[Study material]

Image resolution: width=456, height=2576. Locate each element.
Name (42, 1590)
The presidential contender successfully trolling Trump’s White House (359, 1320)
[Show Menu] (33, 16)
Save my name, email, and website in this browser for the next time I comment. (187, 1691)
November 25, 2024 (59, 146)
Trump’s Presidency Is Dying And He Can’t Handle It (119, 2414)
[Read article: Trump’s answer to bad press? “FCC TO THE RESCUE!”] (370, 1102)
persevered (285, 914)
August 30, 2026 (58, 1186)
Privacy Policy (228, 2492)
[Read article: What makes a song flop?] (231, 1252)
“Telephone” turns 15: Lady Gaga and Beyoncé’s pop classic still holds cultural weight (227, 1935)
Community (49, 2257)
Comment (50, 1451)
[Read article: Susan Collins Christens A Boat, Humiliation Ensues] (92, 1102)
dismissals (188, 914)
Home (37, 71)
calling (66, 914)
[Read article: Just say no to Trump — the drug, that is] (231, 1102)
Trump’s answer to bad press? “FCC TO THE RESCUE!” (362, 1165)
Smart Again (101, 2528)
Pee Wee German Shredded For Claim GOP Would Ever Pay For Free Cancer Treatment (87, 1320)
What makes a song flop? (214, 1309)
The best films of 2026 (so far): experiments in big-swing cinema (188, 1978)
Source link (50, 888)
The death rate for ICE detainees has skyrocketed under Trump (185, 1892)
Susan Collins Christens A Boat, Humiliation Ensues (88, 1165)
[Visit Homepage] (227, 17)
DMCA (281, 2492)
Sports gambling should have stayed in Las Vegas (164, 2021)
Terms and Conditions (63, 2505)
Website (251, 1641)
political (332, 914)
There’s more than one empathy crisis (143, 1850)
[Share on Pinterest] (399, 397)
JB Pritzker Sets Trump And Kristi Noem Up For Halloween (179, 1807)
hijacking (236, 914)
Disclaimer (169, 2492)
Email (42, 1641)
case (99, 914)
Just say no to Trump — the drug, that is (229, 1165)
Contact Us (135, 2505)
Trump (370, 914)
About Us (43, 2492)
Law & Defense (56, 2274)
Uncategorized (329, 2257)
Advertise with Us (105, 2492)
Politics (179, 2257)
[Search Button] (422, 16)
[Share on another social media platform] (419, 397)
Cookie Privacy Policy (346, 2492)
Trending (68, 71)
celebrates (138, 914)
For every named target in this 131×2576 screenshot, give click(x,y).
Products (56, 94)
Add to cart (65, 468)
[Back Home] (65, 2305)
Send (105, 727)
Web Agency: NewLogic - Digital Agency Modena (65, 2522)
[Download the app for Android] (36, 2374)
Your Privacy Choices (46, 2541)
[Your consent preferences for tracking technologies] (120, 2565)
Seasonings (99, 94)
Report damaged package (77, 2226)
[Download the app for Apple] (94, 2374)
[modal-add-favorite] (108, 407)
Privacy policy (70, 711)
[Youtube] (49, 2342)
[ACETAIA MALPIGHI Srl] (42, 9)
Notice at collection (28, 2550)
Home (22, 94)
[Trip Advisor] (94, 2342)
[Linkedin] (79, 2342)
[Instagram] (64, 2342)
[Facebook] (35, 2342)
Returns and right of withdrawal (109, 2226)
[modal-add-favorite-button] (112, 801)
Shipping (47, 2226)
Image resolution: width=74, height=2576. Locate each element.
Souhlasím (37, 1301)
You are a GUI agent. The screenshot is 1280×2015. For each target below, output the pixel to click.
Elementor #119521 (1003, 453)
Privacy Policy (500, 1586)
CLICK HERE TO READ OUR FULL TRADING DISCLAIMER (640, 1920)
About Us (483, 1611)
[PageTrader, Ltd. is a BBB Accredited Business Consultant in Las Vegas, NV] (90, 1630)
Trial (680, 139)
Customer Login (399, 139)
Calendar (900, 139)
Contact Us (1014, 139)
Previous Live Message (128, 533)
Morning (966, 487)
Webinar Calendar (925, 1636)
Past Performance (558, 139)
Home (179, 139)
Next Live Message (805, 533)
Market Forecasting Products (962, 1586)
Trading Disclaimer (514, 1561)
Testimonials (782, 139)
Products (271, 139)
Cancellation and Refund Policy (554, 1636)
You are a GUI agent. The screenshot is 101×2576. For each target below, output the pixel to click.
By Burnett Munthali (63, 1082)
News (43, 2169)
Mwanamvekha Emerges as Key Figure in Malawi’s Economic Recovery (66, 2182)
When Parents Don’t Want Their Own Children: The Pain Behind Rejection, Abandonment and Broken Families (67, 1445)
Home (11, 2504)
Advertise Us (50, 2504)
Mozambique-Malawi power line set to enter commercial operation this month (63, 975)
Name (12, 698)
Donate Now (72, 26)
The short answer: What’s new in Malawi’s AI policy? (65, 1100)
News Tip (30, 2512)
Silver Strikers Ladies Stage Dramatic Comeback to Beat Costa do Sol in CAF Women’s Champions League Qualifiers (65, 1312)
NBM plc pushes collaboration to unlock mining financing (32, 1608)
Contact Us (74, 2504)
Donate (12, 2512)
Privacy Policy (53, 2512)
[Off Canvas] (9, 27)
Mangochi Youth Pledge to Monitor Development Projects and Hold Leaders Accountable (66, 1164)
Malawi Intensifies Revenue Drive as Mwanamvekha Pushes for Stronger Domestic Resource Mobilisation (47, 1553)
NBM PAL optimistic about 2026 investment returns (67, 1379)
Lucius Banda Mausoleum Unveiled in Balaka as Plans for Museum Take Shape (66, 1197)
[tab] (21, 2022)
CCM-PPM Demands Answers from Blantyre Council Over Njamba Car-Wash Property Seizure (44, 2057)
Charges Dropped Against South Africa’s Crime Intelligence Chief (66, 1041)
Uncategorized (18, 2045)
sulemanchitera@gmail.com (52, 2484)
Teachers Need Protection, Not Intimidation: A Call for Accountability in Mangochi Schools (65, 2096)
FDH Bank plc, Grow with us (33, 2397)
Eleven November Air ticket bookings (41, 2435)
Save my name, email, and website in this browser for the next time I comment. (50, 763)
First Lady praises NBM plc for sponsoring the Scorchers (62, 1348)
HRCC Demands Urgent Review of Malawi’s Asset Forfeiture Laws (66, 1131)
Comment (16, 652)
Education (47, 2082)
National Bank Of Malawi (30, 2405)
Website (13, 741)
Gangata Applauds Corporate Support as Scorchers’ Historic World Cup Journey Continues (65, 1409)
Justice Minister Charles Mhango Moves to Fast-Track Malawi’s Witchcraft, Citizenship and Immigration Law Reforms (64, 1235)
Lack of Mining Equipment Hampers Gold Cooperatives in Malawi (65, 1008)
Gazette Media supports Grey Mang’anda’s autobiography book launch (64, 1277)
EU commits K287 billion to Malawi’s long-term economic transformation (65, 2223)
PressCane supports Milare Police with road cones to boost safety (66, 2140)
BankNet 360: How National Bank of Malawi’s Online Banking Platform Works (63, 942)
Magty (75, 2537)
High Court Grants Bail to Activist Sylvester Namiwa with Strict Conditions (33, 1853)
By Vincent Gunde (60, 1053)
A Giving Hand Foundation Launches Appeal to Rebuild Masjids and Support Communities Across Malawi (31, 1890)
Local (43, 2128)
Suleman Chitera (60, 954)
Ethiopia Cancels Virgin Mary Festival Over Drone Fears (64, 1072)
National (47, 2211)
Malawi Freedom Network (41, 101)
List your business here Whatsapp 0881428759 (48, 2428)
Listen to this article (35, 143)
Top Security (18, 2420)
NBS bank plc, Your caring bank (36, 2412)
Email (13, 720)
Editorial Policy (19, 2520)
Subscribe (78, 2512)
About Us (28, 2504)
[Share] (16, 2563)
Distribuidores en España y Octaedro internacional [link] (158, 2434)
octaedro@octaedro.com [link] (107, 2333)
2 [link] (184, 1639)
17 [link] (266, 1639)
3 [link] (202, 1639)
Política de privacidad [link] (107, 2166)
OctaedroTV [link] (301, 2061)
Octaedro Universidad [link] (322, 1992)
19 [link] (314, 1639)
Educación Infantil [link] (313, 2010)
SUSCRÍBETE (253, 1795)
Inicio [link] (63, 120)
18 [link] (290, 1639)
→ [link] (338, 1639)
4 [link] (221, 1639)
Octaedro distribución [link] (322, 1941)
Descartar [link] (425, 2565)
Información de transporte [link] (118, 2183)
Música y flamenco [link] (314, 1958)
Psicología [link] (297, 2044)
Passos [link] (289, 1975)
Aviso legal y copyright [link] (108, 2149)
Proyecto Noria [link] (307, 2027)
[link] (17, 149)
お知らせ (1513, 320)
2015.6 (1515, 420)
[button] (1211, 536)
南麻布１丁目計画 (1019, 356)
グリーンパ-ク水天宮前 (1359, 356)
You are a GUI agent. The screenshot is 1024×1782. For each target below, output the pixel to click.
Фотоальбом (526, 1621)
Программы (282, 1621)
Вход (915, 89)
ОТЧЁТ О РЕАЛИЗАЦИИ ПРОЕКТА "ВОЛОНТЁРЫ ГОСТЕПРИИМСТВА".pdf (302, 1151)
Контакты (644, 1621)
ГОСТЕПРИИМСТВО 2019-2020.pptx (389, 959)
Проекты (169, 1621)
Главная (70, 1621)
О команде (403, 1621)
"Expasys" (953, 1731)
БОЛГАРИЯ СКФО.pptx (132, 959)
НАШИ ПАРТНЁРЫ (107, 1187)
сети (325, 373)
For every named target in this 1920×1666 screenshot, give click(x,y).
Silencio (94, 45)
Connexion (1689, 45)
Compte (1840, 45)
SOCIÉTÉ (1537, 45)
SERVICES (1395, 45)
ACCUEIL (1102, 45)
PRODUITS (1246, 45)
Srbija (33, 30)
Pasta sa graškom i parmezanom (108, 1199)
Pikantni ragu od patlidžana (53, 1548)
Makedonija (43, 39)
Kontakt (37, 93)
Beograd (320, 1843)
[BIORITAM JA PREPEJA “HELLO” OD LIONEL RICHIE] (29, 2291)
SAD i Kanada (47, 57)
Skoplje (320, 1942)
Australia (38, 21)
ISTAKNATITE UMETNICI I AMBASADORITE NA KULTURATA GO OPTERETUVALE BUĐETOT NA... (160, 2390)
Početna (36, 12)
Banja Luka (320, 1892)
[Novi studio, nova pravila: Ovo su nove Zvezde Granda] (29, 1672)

[/Study material]

Produce a word-for-word copy of everything above from the line holding "Image resolution: width=74, height=2576." down to the line holding "When Parents Don’t", with both of those lines kept.

Image resolution: width=74, height=2576. Locate each element.
Souhlasím (37, 1301)
You are a GUI agent. The screenshot is 1280×2015. For each target below, output the pixel to click.
Elementor #119521 (1003, 453)
Privacy Policy (500, 1586)
CLICK HERE TO READ OUR FULL TRADING DISCLAIMER (640, 1920)
About Us (483, 1611)
[PageTrader, Ltd. is a BBB Accredited Business Consultant in Las Vegas, NV] (90, 1630)
Trial (680, 139)
Customer Login (399, 139)
Calendar (900, 139)
Contact Us (1014, 139)
Previous Live Message (128, 533)
Morning (966, 487)
Webinar Calendar (925, 1636)
Past Performance (558, 139)
Home (179, 139)
Next Live Message (805, 533)
Market Forecasting Products (962, 1586)
Trading Disclaimer (514, 1561)
Testimonials (782, 139)
Products (271, 139)
Cancellation and Refund Policy (554, 1636)
You are a GUI agent. The screenshot is 101×2576. For each target below, output the pixel to click.
By Burnett Munthali (63, 1082)
News (43, 2169)
Mwanamvekha Emerges as Key Figure in Malawi’s Economic Recovery (66, 2182)
When Parents Don’t Want Their Own Children: The Pain Behind Rejection, Abandonment and Broken Families (67, 1445)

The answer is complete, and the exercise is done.